A new computer-based activity system is helping to improve safety and provide more tailored care to scores of patients in hospital.
Thanks to a £4,000 donation from the Hull Old Grammarians Masonic Lodge, £3,000 from hospital charity WISHH, and a further £7,000 from the Pears Foundation #IWill Fund, RITA – also known as Reminiscence Interactive Therapy Activity – has been introduced to Hull Hospitals.
“Full sized RITA” is a trolley-mounted system which can be moved around and used with multiple patients to promote group activities, stimulate conversation, encourage hand-eye coordination, and engage patients in reminiscence therapy. “Baby RITA” is a tablet-based version which is more suited to one-to-one activity, and can be particularly useful if a patient is bedbound, withdrawn or, on the contrary, presents behaviours that may be challenging.
Karen Harrison, Lead Matron for Dementia and Delirium for Hull University Teaching Hospitals NHS Trust explains:
“There are two full sized RITAs in use at the moment, one on Ward 80 at Hull Royal Infirmary and another on Ward 20 at Castle Hill Hospital.
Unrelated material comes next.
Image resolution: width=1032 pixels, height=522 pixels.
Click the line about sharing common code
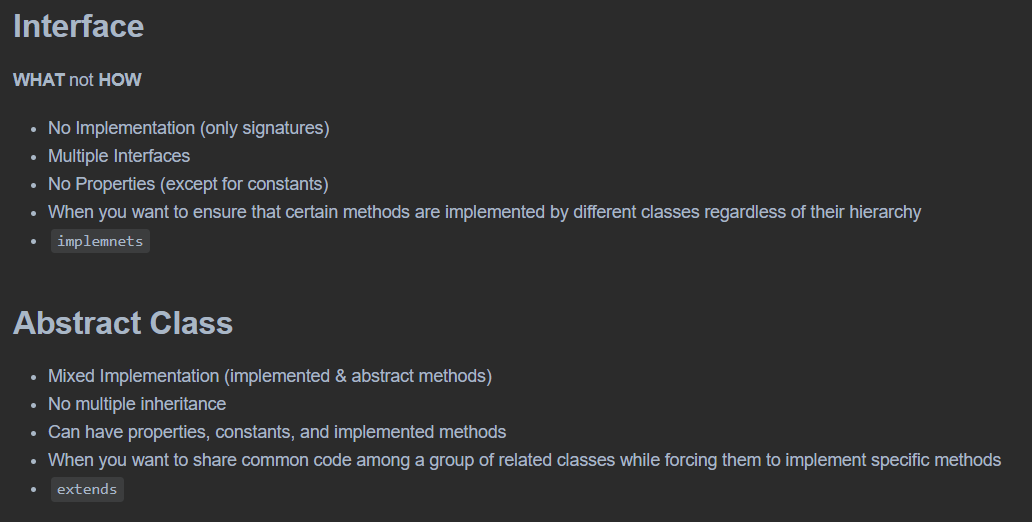[525, 460]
Both of these wards are caring for patients who are ready to be discharged home but are still awaiting packages of care or other arrangements to be put in place before they can safely leave hospital.
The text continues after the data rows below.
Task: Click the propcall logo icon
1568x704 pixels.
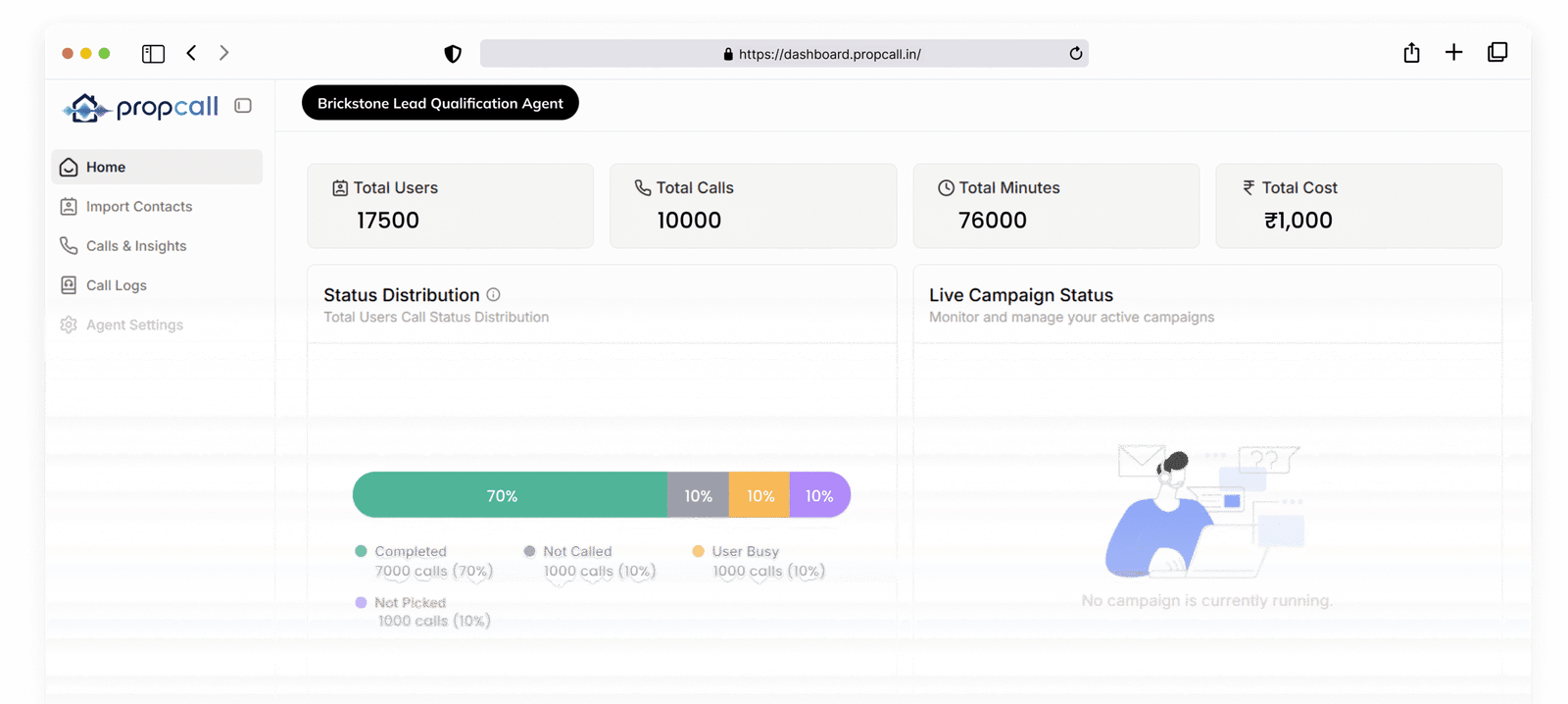Action: click(x=86, y=108)
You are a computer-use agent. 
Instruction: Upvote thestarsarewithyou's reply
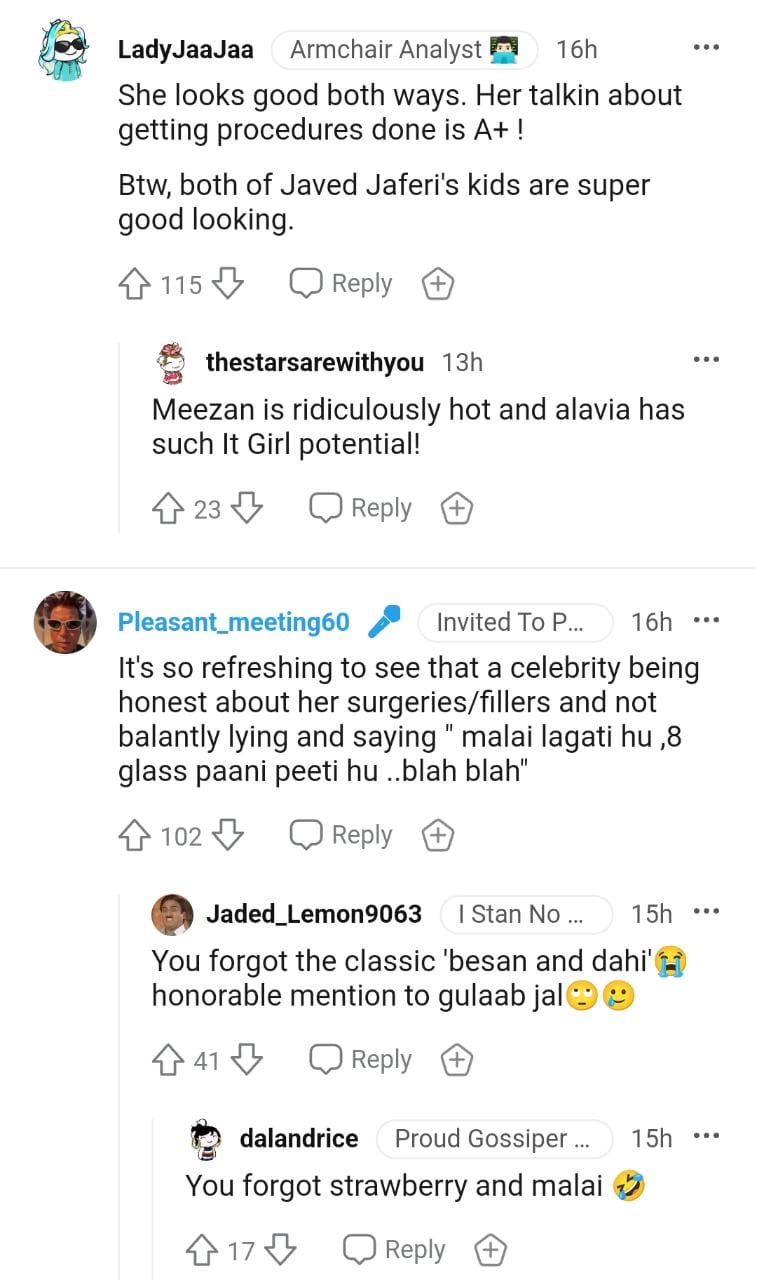click(167, 509)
“Spending time in hospital can be difficult for anyone, but for older people, some of who may have dementia or other cognitive difficulties, the days can be very long and they can also find it confusing or frightening. What’s been great is to see how the Sisters on both wards 20 and 80 have embraced RITA and now use it as a tool to promote positive interaction between ward patients, and to help build trust and rapport between patients, staff and volunteers.”
RITA comes pre-loaded with a wide range of entertainment shows and programmes, puzzles, activities and games to help maintain cognitive function, support social interaction and aid reminiscence. From old Western films and radio programmes voiced by Kenneth Williams through to electronic jigsaws based on family photos and games of pig racing or whack-a-mole, RITA offers something for everyone. But it’s not just there to pass the time either.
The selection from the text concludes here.